U.S. Deputy Secretary of State Richard Armitage warned Tuesday there is no sign that Saddam Hussein intends to comply with last November's U.N. disarmament resolution and that those who believe he will are engaged in "wishful thinking." Mr. Armitage's policy address came as the Bush administration issued a new document accusing Saddam Hussein of wide-ranging efforts to evade weapons inspections. In the first of what officials here say will be a series of policy speeches on Iraq, Mr. Armitage said the Bush administration wants to avoid conflict. But he added the world's options for peacefully dealing with Saddam Hussein are all but exhausted.

In an address to the U.S. Institute for Peace, Mr.

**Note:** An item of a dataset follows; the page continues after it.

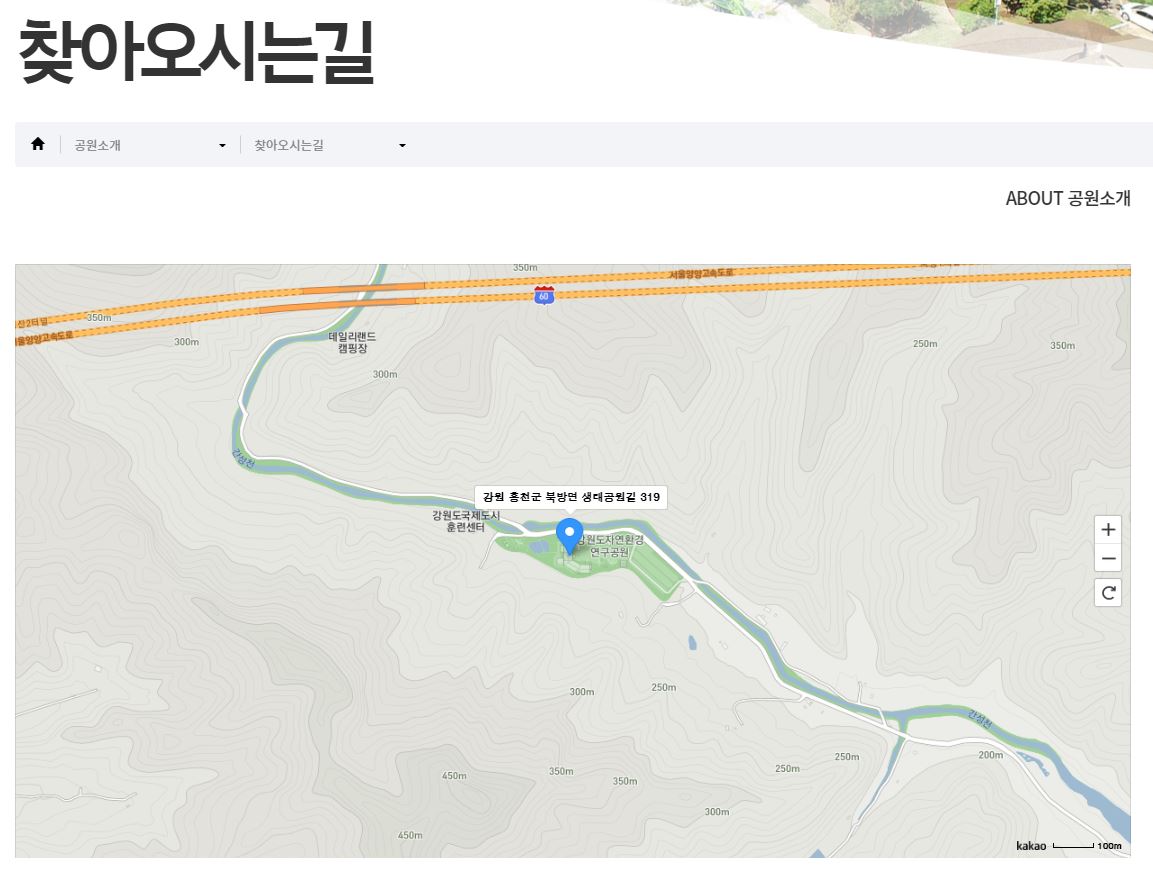
Task: Select the 찾아오시는길 breadcrumb menu
Action: (289, 145)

Armitage said he understood the feelings of anti-war demonstrators and governments advocating more time for U.N. inspections, but he said there is "not one sign" that the regime in Baghdad intends to comply with Resolution 14-41 or its 16 predecessors:

"The point is, that if you are are hanging your hopes on Saddam Hussein's voluntary willingness to comply and the veracity of his regime, you're engaging in some very dangerous wishful thinking," he said. "We've seen this before. The partial results the inspectors say they have and what that means: inadequate disclosures, reluctant confessions, active evasion rather than active cooperation, no actual weapons destroyed. And then promises made in the face of danger, only to be abandoned when the pressure is off."

Mr. Armitage, a blunt-speaking former Pentagon official, said despite the buildup of U.S. forces in the Gulf, President Bush has not made a decision to go to war. He said the threat of conflict might yet force Saddam Hussein into a last-minute decision to disarm, but that given his past behavior, this seems highly unlikely.

"We must honestly face facts. If Iraq is disarming peacefully, showing active cooperation, then we can sit back and claim that our U.N. resolution is successful," he said. "If he is not disarming, then we must have the guts to draw that conclusion and take another course. It does none of us any good, to let Saddam think he can wear us down into business as usual as he has practiced it over the past 12 years."

Mr. Armitage said if it does come to war, it will not be a battle for the sake of battle, but to bring peace and stability to the region. He said the United States is already engaged in broad discussions with "free Iraqis" about a post-war Iraq that would be democratic and multi-ethnic, foreswear weapons of mass destruction and preserve the country's territorial integrity.

The Armitage address was accompanied by release of an administration document entitled Apparatus of Lies, charging that the Saddam Hussein government exploits Islam, and uses the suffering of its citizens, the result of its own policies, to try to win sympathy abroad.

It says Saddam Hussein, a non-religious man from the secular, even atheistic, Baath party, exploits Islamic sentiments by using faith-based statements in public speeches, even as his regime represses Muslim faithful, by, among other things preventing them from making the pilgrimage to Mecca.

The 32-page document also accuses the Baghdad government of ordering officials to lie, to craft forgeries and false news accounts, and to portray self-inflicted damage as the acts of its enemies.